5  Correlation

5.1 What is Correlation?

  • The relationship between 2 variables
  • Question: Is treatment duration related to aggression levels?

5.2 How is correlation calculated?

  • Think of this as covariance divided by individual variance
  • If the changes are consistent with both variables, the final value will be higher

5.3 Running correlation in R

  • Step 1: Check assumptions
    • Data,distribution,linearity
  • Step 2: Run correlation
  • Step 3: Check R value
  • Step 4: Check significance

5.3.1 Check assumptions: data

  • Parametric tests require interval or ratio data
  • If the data are ordinal then a non-parametric correlation is used

What type of data are treatment duration and aggression level?

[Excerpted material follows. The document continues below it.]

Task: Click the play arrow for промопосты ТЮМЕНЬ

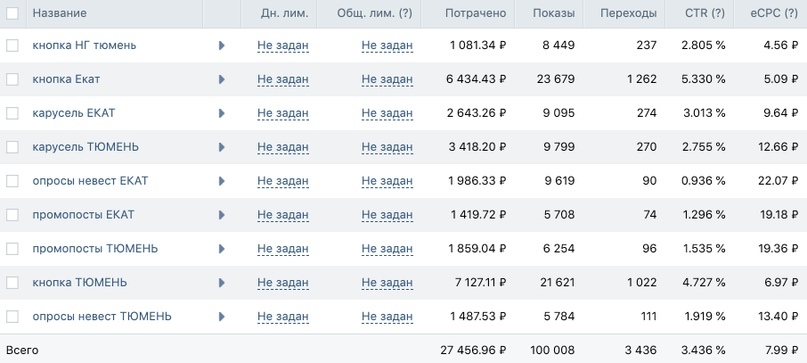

5.3.2 Check assumptions: distribution

  • Parametric tests require normally distributed data

5.3.3 Check assumptions: distribution #2

  • Parametric tests require normally distributed data
shapiro.test(regression_data$treatment_duration)

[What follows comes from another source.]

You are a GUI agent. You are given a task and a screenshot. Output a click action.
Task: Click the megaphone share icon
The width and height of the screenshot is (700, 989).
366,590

    Shapiro-Wilk normality test

data:  regression_data$treatment_duration
W = 0.94971, p-value = 0.0007939
shapiro.test(regression_data$aggression_level)

    Shapiro-Wilk normality test

data:  regression_data$aggression_level
W = 0.9928, p-value = 0.8756
  • The normality assumption is less of an issue when sample size is > 30

5.3.4 Checking assumptions: linearity

regression_data %>% ggplot(aes(x=treatment_duration,y=aggression_level)) +
  geom_point()

  • Here we are looking to see if the relationship is linear

5.3.5 Run correlation

  • R can run correlations using the cor.test() command
cor.test(regression_data$treatment_duration,regression_data$aggression_level)

    Pearson's product-moment correlation

data:  regression_data$treatment_duration and regression_data$aggression_level
t = -9.5503, df = 98, p-value = 1.146e-15
alternative hypothesis: true correlation is not equal to 0
95 percent confidence interval:
 -0.7838251 -0.5765006
sample estimates:
       cor 
-0.6942996 

5.3.6 Check r Value (correlation value)

  • The r value tells us the strength and direction of the relationship
  • In the output it is labelled as “cor” (short for correlation)
cor.test(regression_data$treatment_duration,regression_data$aggression_level)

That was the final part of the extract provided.